How much does a painter earn per hour painting a house in the UK?
If you've ever wondered how much it will cost to hire a professional painter in 2026, you're not alone. With the booming home construction industry and fluctuating material prices, painter's hourly rate has become a hot topic of concern for both homeowners and contractors. Whether you're planning to renovate a room or give your entire house a fresh new look, understanding painter's pricing and the reasons behind it can help you plan your budget wisely and avoid unexpected high expenses. This article analyzes several factors that influence painter's hourly rate, allowing you to clearly understand your expected costs before calling to inquire.
In the UK, there is rarely one simple hourly figure for painting the outside of a house. A painter may quote by the hour, by the day, or for the full job, and those numbers are not the same as personal take-home pay. Exterior work also includes preparation, masking, washing down, repairs, and access setup, so the time spent with a brush in hand is only part of the total labour. For that reason, a realistic answer usually sits within a range rather than a single fixed rate.
How are house painting prices calculated?
Exterior painting prices are usually built from several practical factors: the size of the property, the condition of the surface, the number of coats needed, and how easy the walls are to reach. A straightforward frontage in good condition may need only cleaning and repainting, while older brick, render, or timber can require scraping, sanding, filler, primer, and longer drying times. Scaffolding, ladders, weather delays, parking, and regional labour costs all affect the final quote.
How much does a painter earn per hour?
For exterior house work, a commonly quoted labour range in the UK is roughly £18 to £30 per hour equivalent, often expressed instead as about £150 to £250 per day. Highly experienced decorators, specialist contractors, or painters working in higher-cost areas can charge more, while assistants, apprentices, or painters in lower-cost regions may fall below that level. These figures are better understood as labour charge estimates than guaranteed wages.
What a customer pays is not the same as what a painter keeps. A self-employed painter may need to cover tools, insurance, vehicle costs, fuel, waste disposal, advertising, accounting, and time spent quoting for jobs. An employed painter may receive an hourly wage or salary that is lower than the billed labour rate because the employer also carries business overheads. In real terms, the advertised rate for painting a house often reflects both skill and business costs, not just personal earnings.
Will you paint yourself or hire a painter?
Doing the work yourself can reduce cash spending, especially on a small, low-level area that is easy to access. Even so, exterior painting is more demanding than many indoor jobs because weather, ladders, surface preparation, and long-lasting finish quality matter more.
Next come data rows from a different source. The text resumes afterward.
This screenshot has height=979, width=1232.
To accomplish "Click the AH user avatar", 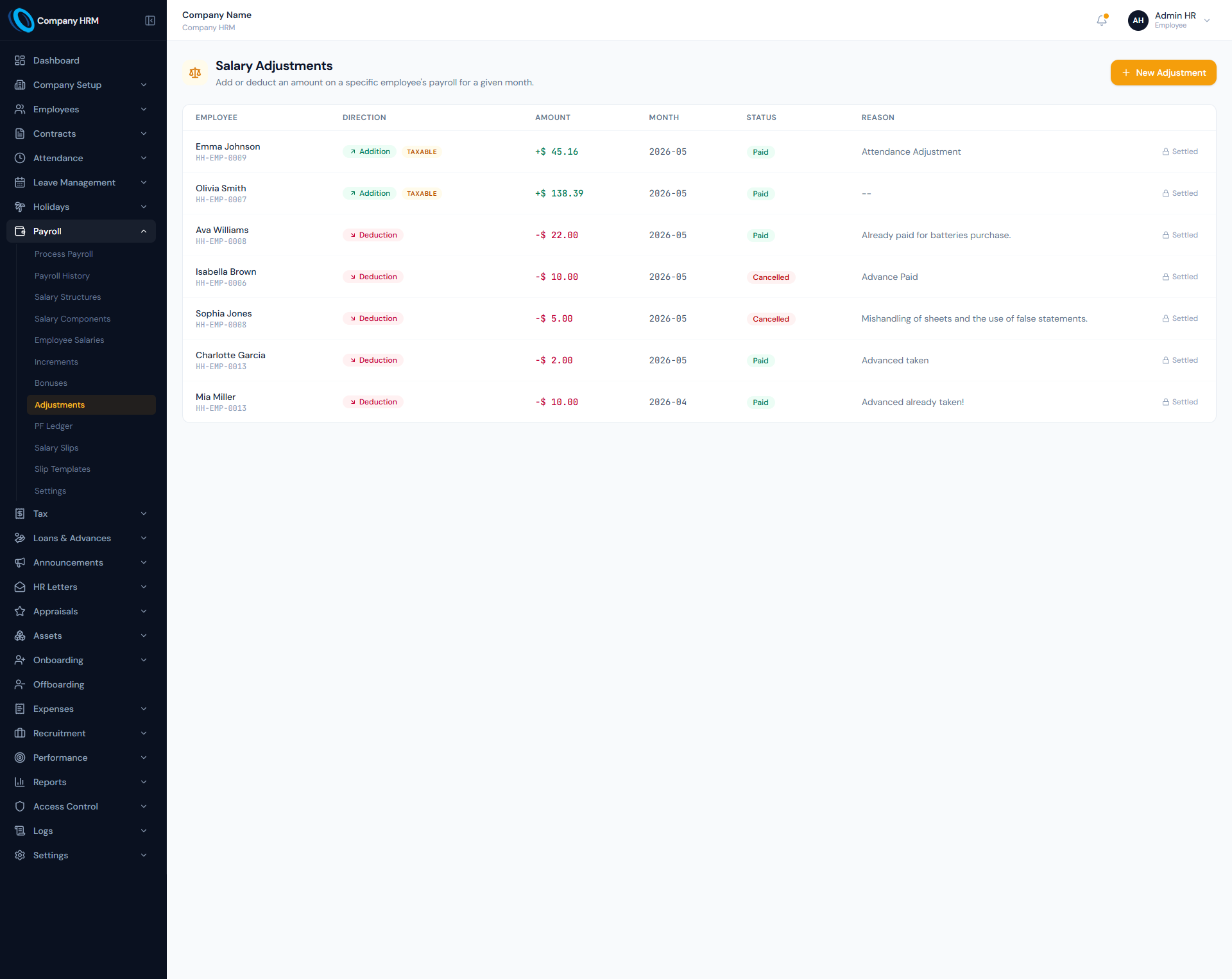I will (1138, 21).
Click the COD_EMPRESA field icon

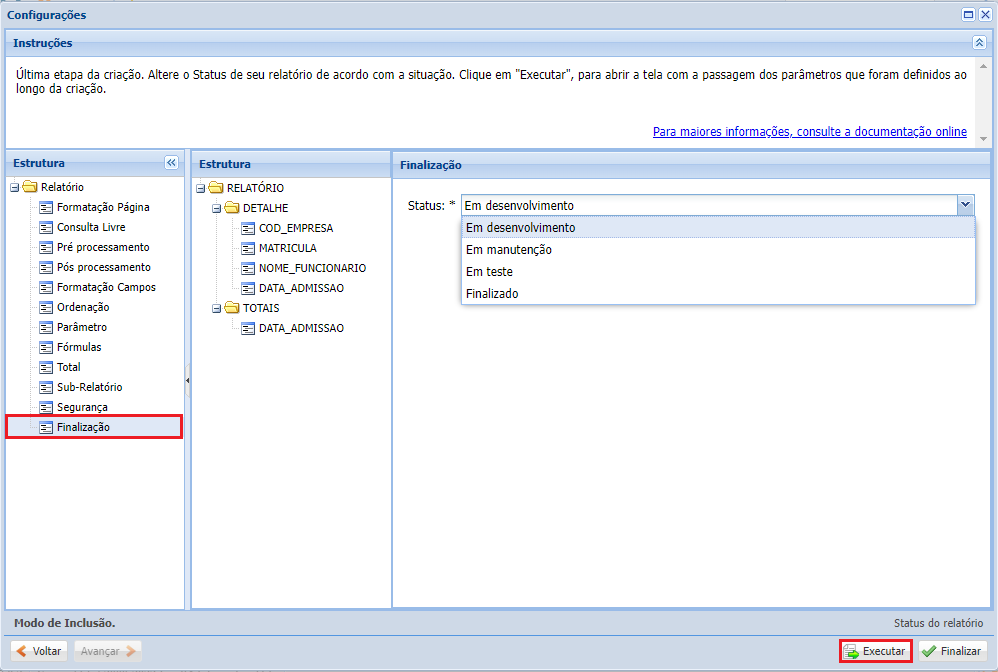pos(248,228)
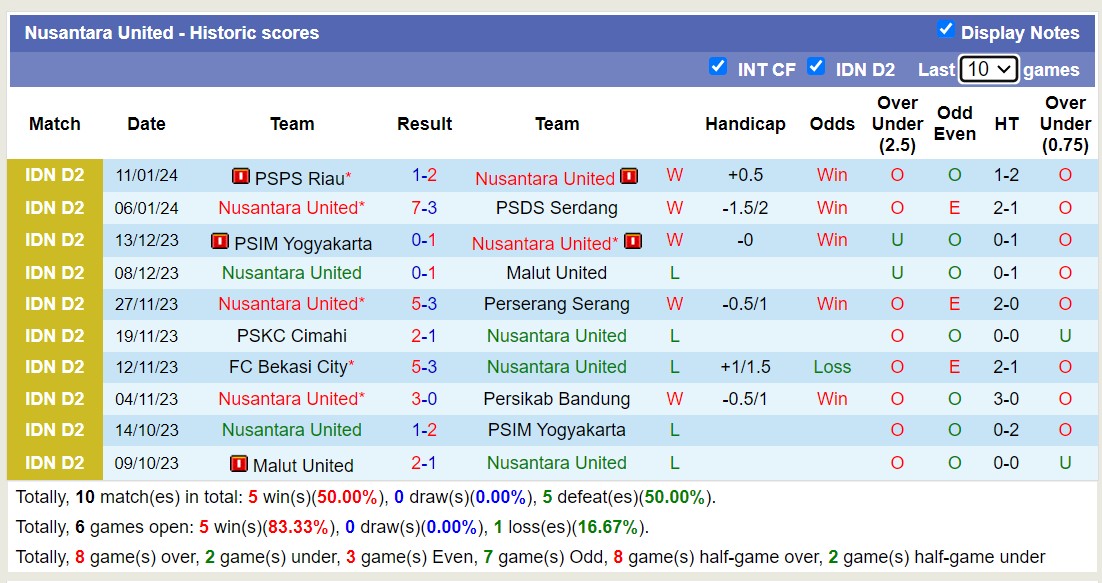This screenshot has width=1102, height=583.
Task: Click the Handicap column header
Action: (746, 124)
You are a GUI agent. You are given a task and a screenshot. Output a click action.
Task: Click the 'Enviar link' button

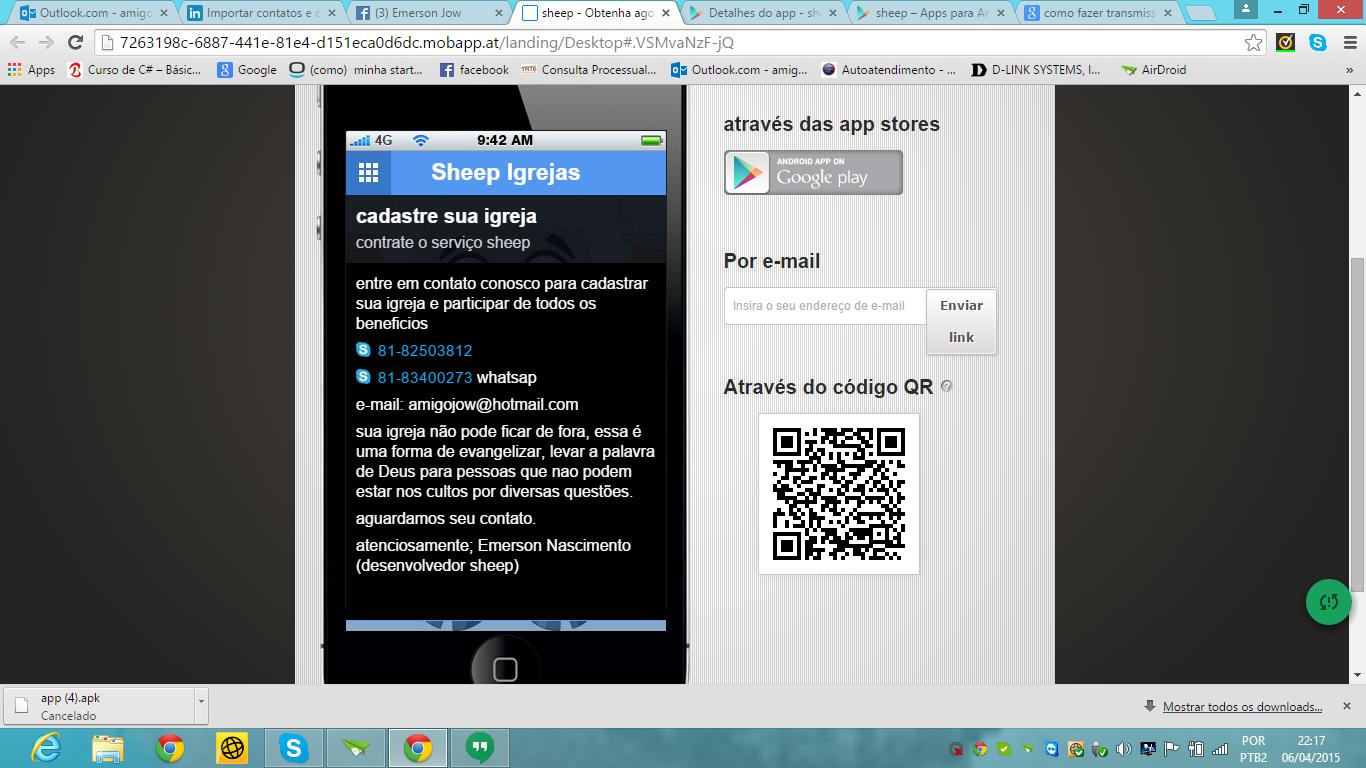(x=961, y=321)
Hiring a painter usually makes more sense for full-house exteriors, upper floors, or surfaces with cracks, peeling paint, or damp-related wear. When comparing DIY with professional labour, include the cost of equipment, primer, masonry paint, filler, safety gear, and your own time.
Published UK pricing guides can help put hourly earnings into context because they show what consumers are commonly told to expect for decorator labour. They are still estimates rather than fixed market prices, and they may describe charge-out rates, not net income. Even so, they are useful for understanding why one painter may appear expensive while another may simply have excluded preparation, materials, or access costs from the quote.
| Product/Service | Provider | Cost Estimation |
|---|---|---|
| Painter labour rate guide | Checkatrade | Around £150–£250 per day, roughly £19–£31 per hour |
| Painter labour rate guide | MyJobQuote | Around £150–£200 per day, roughly £19–£25 per hour |
| House painter hourly guide | HouseholdQuotes | Commonly around £16–£25 per hour |
Prices, rates, or cost estimates mentioned in this article are based on the latest available information but may change over time. Independent research is advised before making financial decisions.
Where can I find a painter?
A reliable way to find a painter in the UK is to compare local services through established trade directories, recommendation platforms, and personal referrals. It helps to ask for a written quote that separates labour, materials, repairs, and any access equipment. Reviews are useful, but so are photographs of past exterior jobs, proof of insurance, and a clear explanation of preparation work. If you are comparing painters in your area, check whether the price includes washing down, primer, number of coats, and cleanup, because missing details can make one quote look cheaper than it really is.
For most homeowners, the clearest answer is that exterior painters in the UK often work within an hourly equivalent of about £18 to £30, with day rates and fixed-job quotes used more often in practice. The final figure depends on region, experience, property condition, access, and whether you mean the labour rate charged to the customer or the amount the painter actually keeps after costs. Looking at the full scope of the job gives a more accurate picture than focusing on the hourly number alone.